Atualmente, o regime de progressão continuada permite que estudantes do ensino fundamental avancem por ciclos de aprendizagem mais longos, com foco na superação das dificuldades ao longo do tempo, sem necessidade de reprovação imediata. No entanto, o novo projeto de lei, já aprovado na Comissão de Educação da Câmara, visa restringir esse modelo ao proibir a organização da educação básica em ciclos superiores a um ano. A proposta também impede que alunos do ensino fundamental e médio sejam promovidos automaticamente caso não tenham obtido nota suficiente, exceto em casos justificados por questões de saúde.
O objetivo central da medida é interromper a cultura da aprovação sem mérito, que, segundo especialistas, tem contribuído para a deterioração da qualidade do ensino. A progressão automática leva à formação de deficiências acumuladas, dificultando o aprendizado nas séries seguintes e comprometendo o desenvolvimento integral do aluno.
A justificativa por trás do projeto é clara: a promoção automática cria lacunas de aprendizagem ao permitir que estudantes avancem de série sem o domínio mínimo dos conteúdos. Professores relatam frustração ao verem alunos sendo aprovados sem estarem preparados, o que desvaloriza o trabalho docente e desestimula os alunos que se esforçam.
Mais preocupante ainda é o comportamento que essa prática incentiva. Em muitas escolas, é comum ouvir de alunos frases como: “não preciso estudar, vou passar de qualquer jeito”. Essa mentalidade cria uma perigosa ilusão de que esforço e dedicação são desnecessários, gerando uma cultura escolar baseada na falta de compromisso com o próprio futuro.
A ausência de cobrança real reforça a desvalorização do conhecimento. Estudantes que deixam de aprender hoje enfrentarão limitações significativas no futuro, tanto no acesso a oportunidades quanto na construção de uma visão crítica sobre o mundo. A falta de base escolar torna as pessoas mais vulneráveis à desinformação, mais suscetíveis a manipulações e menos preparadas para o mercado de trabalho. Afinal, quem tem mais conhecimento tem mais chances de conquistar empregos melhores, com salários mais altos e maior estabilidade.
Além disso, quando todos são aprovados indiscriminadamente, mesmo sem esforço, isso desmotiva os alunos que se dedicam, criando uma sensação de injustiça e desvalorização do mérito. A longo prazo, essa distorção pode comprometer não só o desempenho individual, mas a confiança no sistema educacional como um todo.

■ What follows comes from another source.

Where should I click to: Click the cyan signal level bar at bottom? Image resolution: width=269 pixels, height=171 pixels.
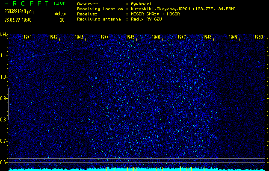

Entende-se que a discussão vai muito além da simples reprovação ou aprovação. Está em jogo o modelo de educação que queremos para o país: uma educação que valoriza o conhecimento, o esforço e a responsabilidade, ou uma educação que promove resultados artificiais, à custa da aprendizagem real.
O projeto de lei propõe uma mudança importante ao defender a avaliação contínua, o acompanhamento pedagógico eficaz e a implementação de medidas de recuperação como pilares da progressão escolar. Ou seja, o aluno pode ter mais tempo para aprender, sim, mas não deve ser aprovado se não demonstrar domínio das habilidades necessárias.
Se for aprovado em definitivo e sancionado como lei, esse projeto pode marcar um ponto de virada no combate à aprovação automática e na valorização do aprendizado. A educação de qualidade exige compromisso, responsabilidade e uma estrutura que valorize o desenvolvimento real dos alunos.
Promover um aluno sem preparo não é um ato de inclusão, é um gesto de negligência. Para garantir um futuro mais justo e promissor para as próximas gerações, é preciso assegurar que o avanço escolar caminhe lado a lado com o conhecimento. Esse é o desafio que a nova lei pretende enfrentar — e que todos nós, como sociedade, precisamos encarar com seriedade.